Texte du document.
12Les recommandations de 2015 qui en sont issues et qui ont été adressées aux gouvernements des États membres soulignent la nécessité de « reconnaitre le caractère essentiel des familles et de la fonction parentale et de créer les conditions nécessaires à une parentalité positive qui tiennent compte des droits et intérêts supérieurs de l’enfant ». Plusieurs rapports en découlent qui mentionnent la question du soutien, de l’aide ou de l’accompagnement des parents, par exemple : Aider les parents à être parents, élaboré par le Centre d’analyse stratégique, (septembre 2012) ; Élaborer une stratégie coordonnée pour venir en aide aux parents, synthèse élaborée par la Commission européenne (octobre 2012) ; ou encore la synthèse élaborée par Rand Europe en décembre 2012 intitulée Parenting Support Policy Brief. La prise en compte de la parentalité est abordée depuis la question des situations d’exclusions sociales ou de risque d’exclusion ce qui suppose de tenir compte de la complexité des situations. Dans ces contextes difficiles, les professionnels du travail social, du soin et de l’éducation ont un rôle spécifique à jouer pour épauler les parents dans une approche bienveillante et dépourvue de tout jugement. L’élaboration de méthodes de participation est encouragée dès le plus jeune âge des enfants (Doucet-Dahlgren, 2018, 2019) afin de limiter les facteurs de risque, pour accompagner les vulnérabilités et pour faire émerger des modes de coopération à différents niveaux.
Une politique de réseautage pour valoriser les liens et la coopération
13En France, que ce soit dans le cadre des Réseaux d’écoute, d’appui et d’accompagnement des parents (REAAP) ou dans le cadre des Programmes de réussite éducative (PRE), les actions s’attachent à favoriser les liens sociaux au sein des territoires pour soutenir les parents, pour faciliter leur participation dans les différents temps éducatifs de l’enfant en développant des relations de qualité avec les professionnels.

Enregistrements fournis.
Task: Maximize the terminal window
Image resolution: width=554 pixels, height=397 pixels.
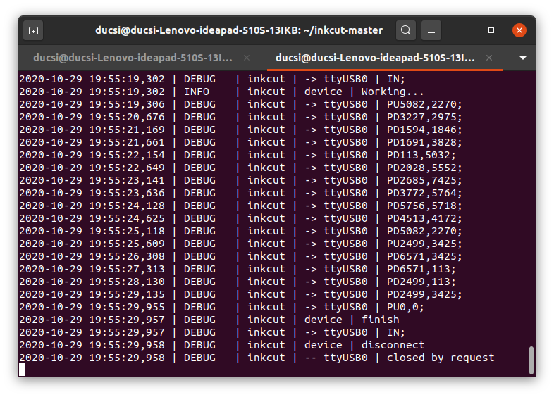Action: click(491, 31)
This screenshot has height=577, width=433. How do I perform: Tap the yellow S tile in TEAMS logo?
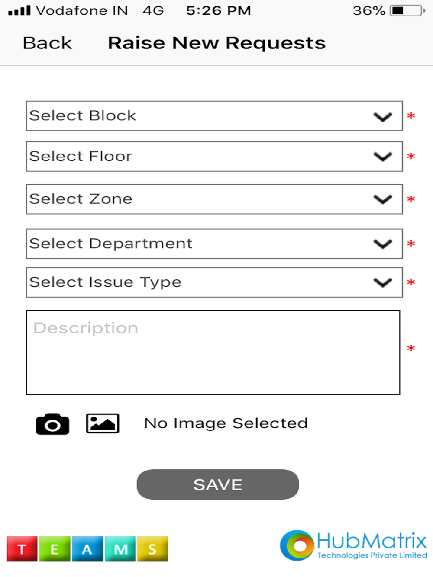pyautogui.click(x=152, y=549)

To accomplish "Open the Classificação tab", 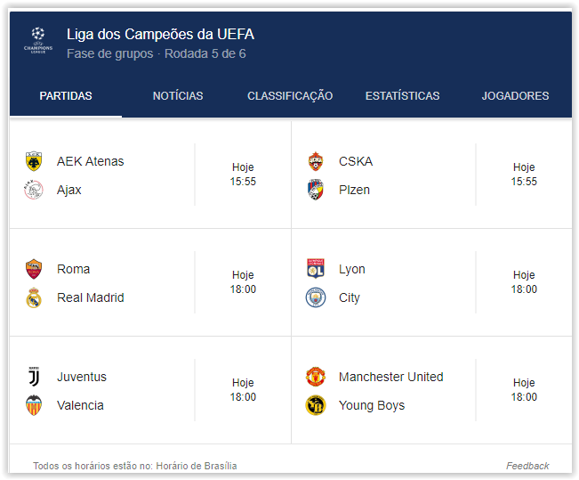I will click(x=290, y=96).
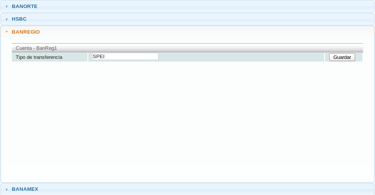The image size is (375, 195).
Task: Click the Tipo de transferencia label
Action: 39,57
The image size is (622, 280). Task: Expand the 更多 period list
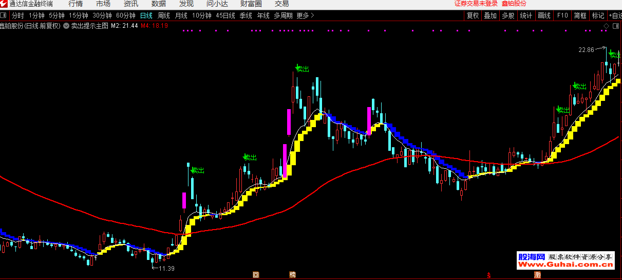click(305, 15)
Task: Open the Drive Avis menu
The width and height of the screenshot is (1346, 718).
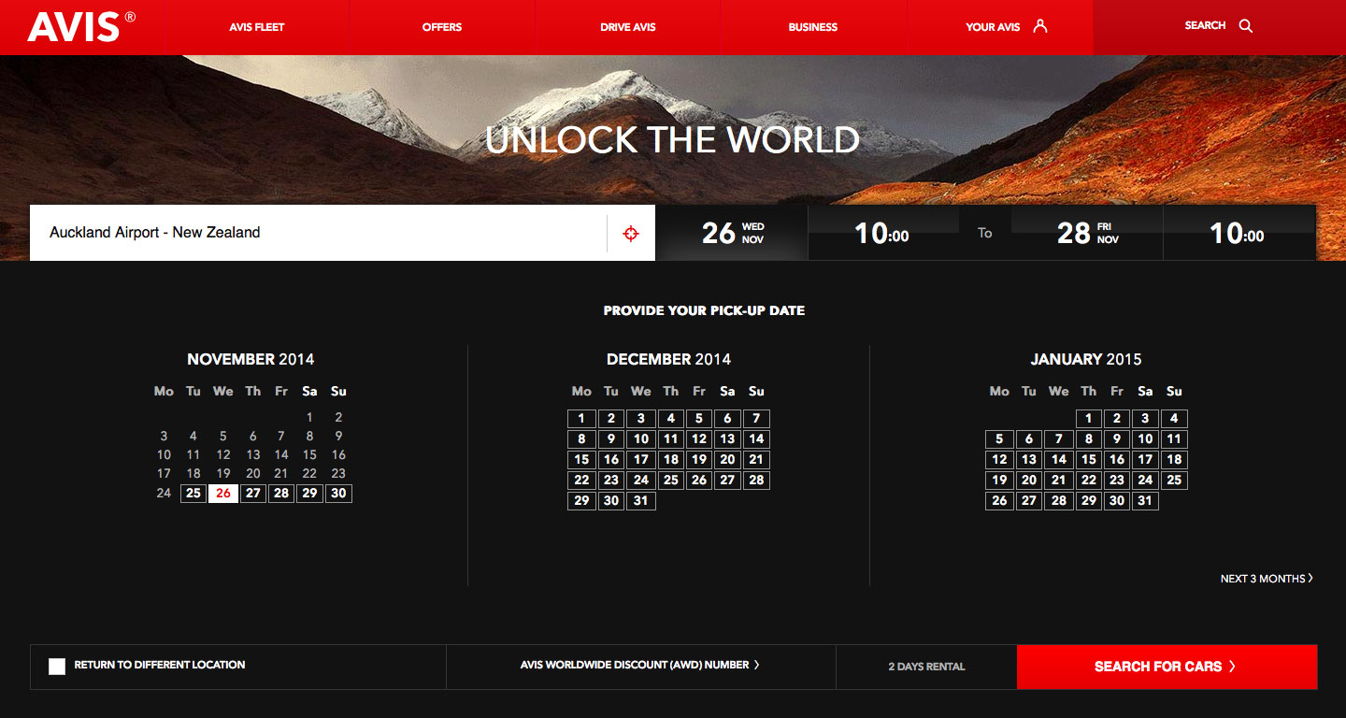Action: (627, 27)
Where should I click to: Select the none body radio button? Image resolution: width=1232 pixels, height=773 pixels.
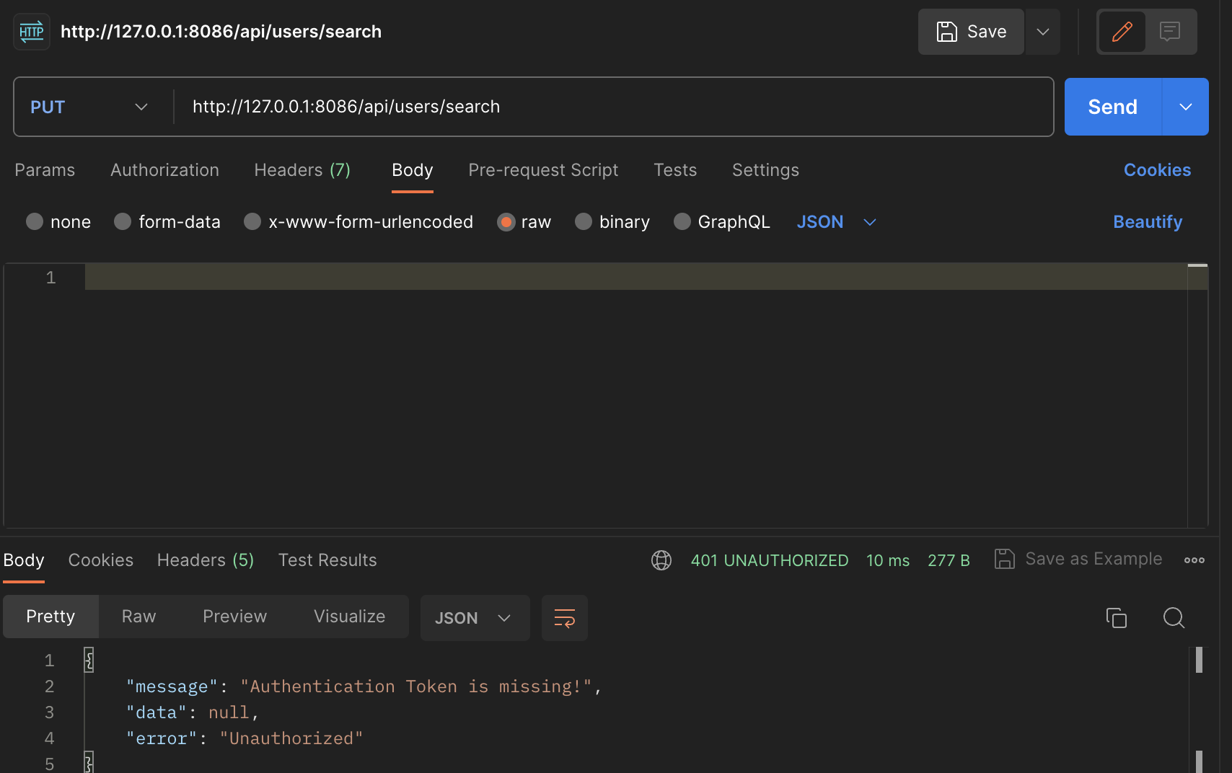tap(35, 221)
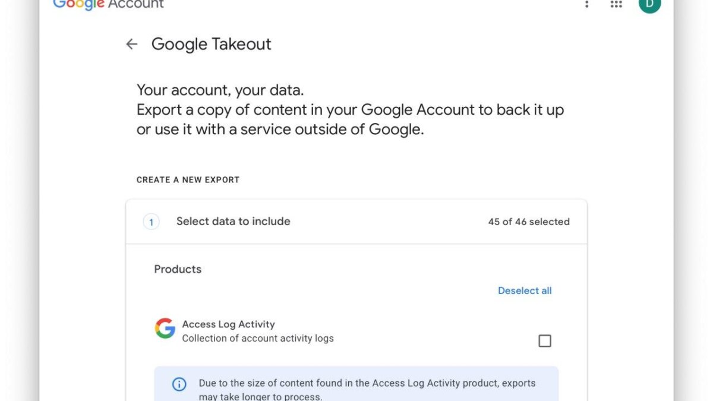The width and height of the screenshot is (713, 401).
Task: Enable the Access Log Activity checkbox
Action: [544, 341]
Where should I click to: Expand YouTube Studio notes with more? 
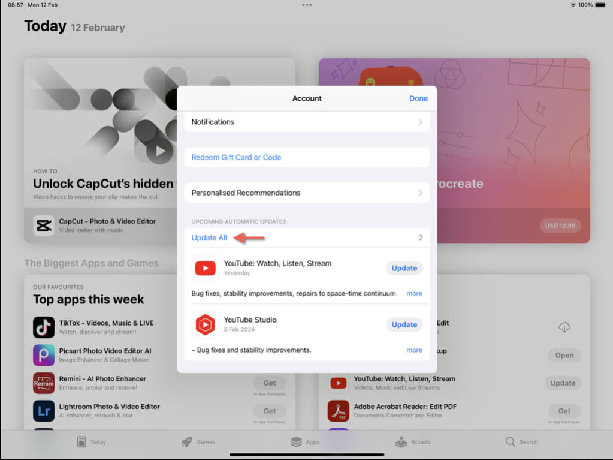414,350
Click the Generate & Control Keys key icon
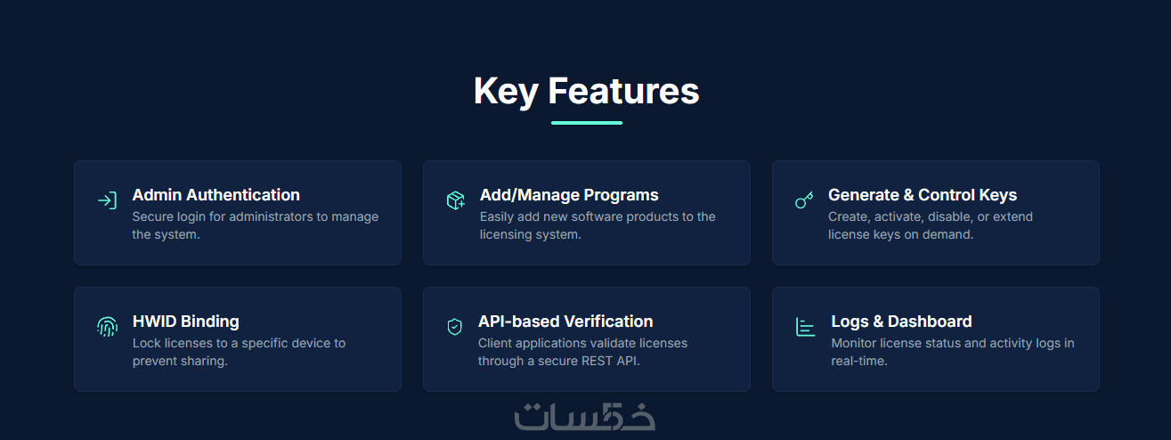This screenshot has width=1171, height=440. [803, 200]
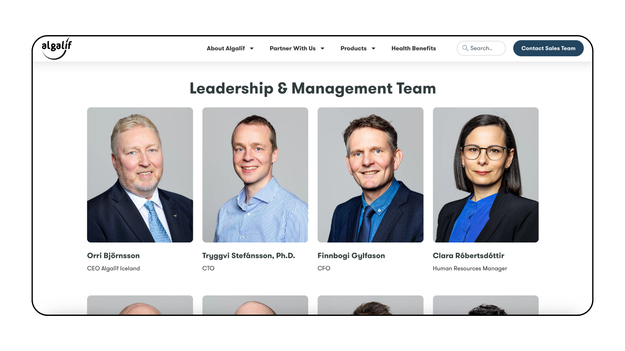Open the Partner With Us menu

point(292,48)
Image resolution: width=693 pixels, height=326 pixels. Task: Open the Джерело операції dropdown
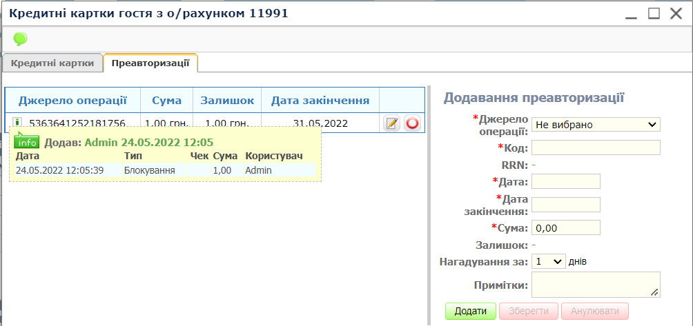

Exercices à faire.
(a) D'après le texte sur le soutien à la parentalité, quel organisme a élaboré le rapport « Aider les parents à être parents » ?
(b) Relevez tous les titres de rapports cités en exemple dans le texte sur le soutien à la parentalité.
Les enregistrements ne servent pas pour cet exercice.

Corrigé.
(a) Le Centre d'analyse stratégique.

(b)
- Aider les parents à être parents
- Élaborer une stratégie coordonnée pour venir en aide aux parents
- Parenting Support Policy Brief